From Sylvain’s point of view, though, he cared more about Felix’s wellbeing than about whether or not Felix actually wanted to be bothered. 

“Get out.” Felix’s gut reaction is to chuck one of his pillows at Sylvain, who grunts faintly as it nails him in the chest.

“C’mon, Felix! It’s your last year! You gotta at least _ try _ to enjoy it.” He sits down on the side of Felix’s bed, and Felix looks up, making eye contact with Sylvain as he puts his foot on Sylvain’s shoulder as if he were going to kick him away, but he leaves it there as he continues scrolling. “No. It’s my last year, so I have to _ survive _ it. That’s _ all _ I have to do, Sylvain.” He lets his head be half absorbed by the excessively soft pillow as he moves up so he can lie down. 

“Maybe, but it wouldn’t kill you to have a little fun.” He playfully pats Felix’s leg, and Felix kicks him lightly in retaliation, rolling his eyes. “Whatever. I don’t have time for the ‘you’re no fun’ lecture, Sylvain, so cut it.” 

He laughs. Hardly. Sylvain must really be concerned for Felix.
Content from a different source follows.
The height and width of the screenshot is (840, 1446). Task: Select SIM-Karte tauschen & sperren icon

“..Look, I know it’s a can of worms you don’t really wanna open--“

“No,” Felix interrupts him, propping himself up with his elbow, “you’re right. I don’t want to talk about him.”

“And that’s fine, but also, you used to be best friends. You can’t ignore him forever! What _ happened _, Felix?” He looks genuinely worried, and Felix can’t stand it. Stupid Sylvain and his stupid big brown puppy eyes.

He presses his foot into Sylvain’s side. “Nothing.”

“Not true. I’m not _ that _ dumb, Felix.”

“It _ is _ true, Sylvain. What do you know about my personal relationships?”

“I know that you wouldn’t just abandon one of your best friends. That’s what I know.”

Felix sighs, flopping back down onto the all-too-soft bed. There’s silence for almost a minute, which is a record for Sylvain.

“Felix--“

“I can’t tell you, alright? I can’t.” He hisses, shoving his foot into Sylvain’s side. “So drop it. I’m not going to say anything about it, not to you, or to anyone. I’m sure you’ll find out eventually, when that fool loses control someday.”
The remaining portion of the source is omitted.